Record excerpts: Begin
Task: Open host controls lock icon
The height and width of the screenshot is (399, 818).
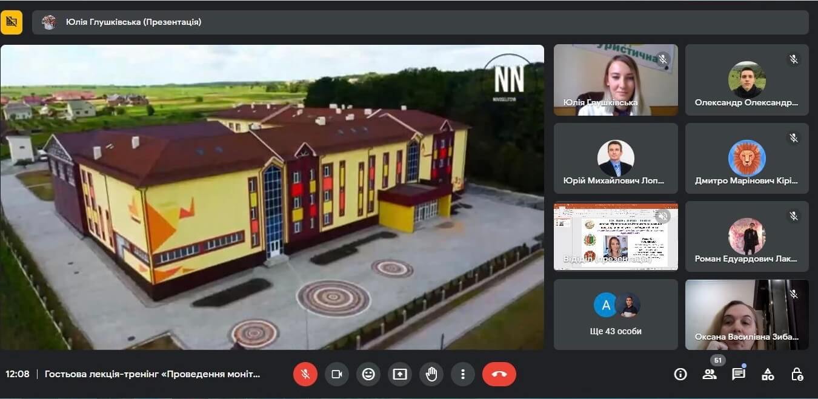Action: click(x=797, y=374)
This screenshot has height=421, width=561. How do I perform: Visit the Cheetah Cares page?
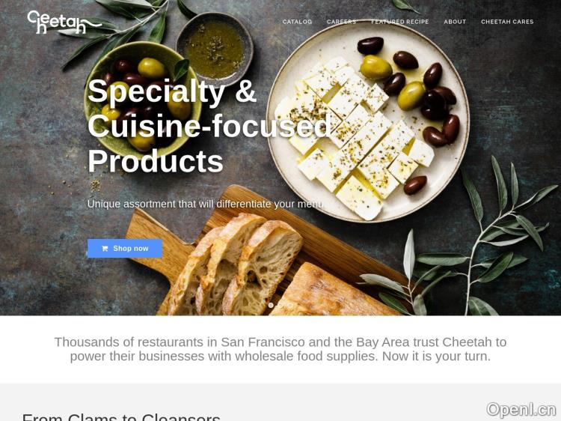(507, 22)
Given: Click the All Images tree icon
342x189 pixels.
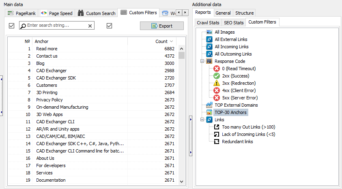Looking at the screenshot, I should [x=209, y=32].
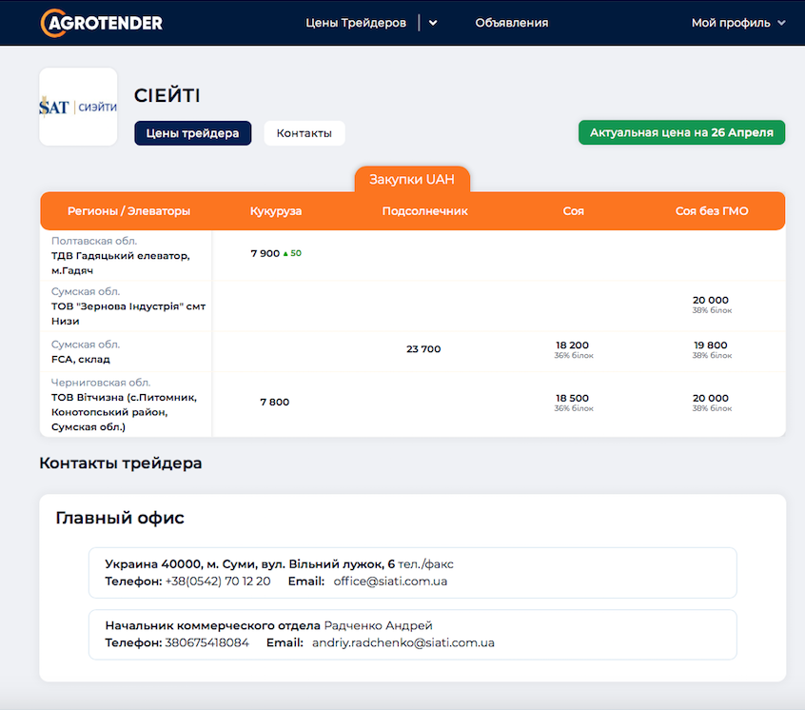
Record excerpts: End
Task brief → For the listing above, state the number of lines that contain the word "icon" and nothing more.

Result of the task → 2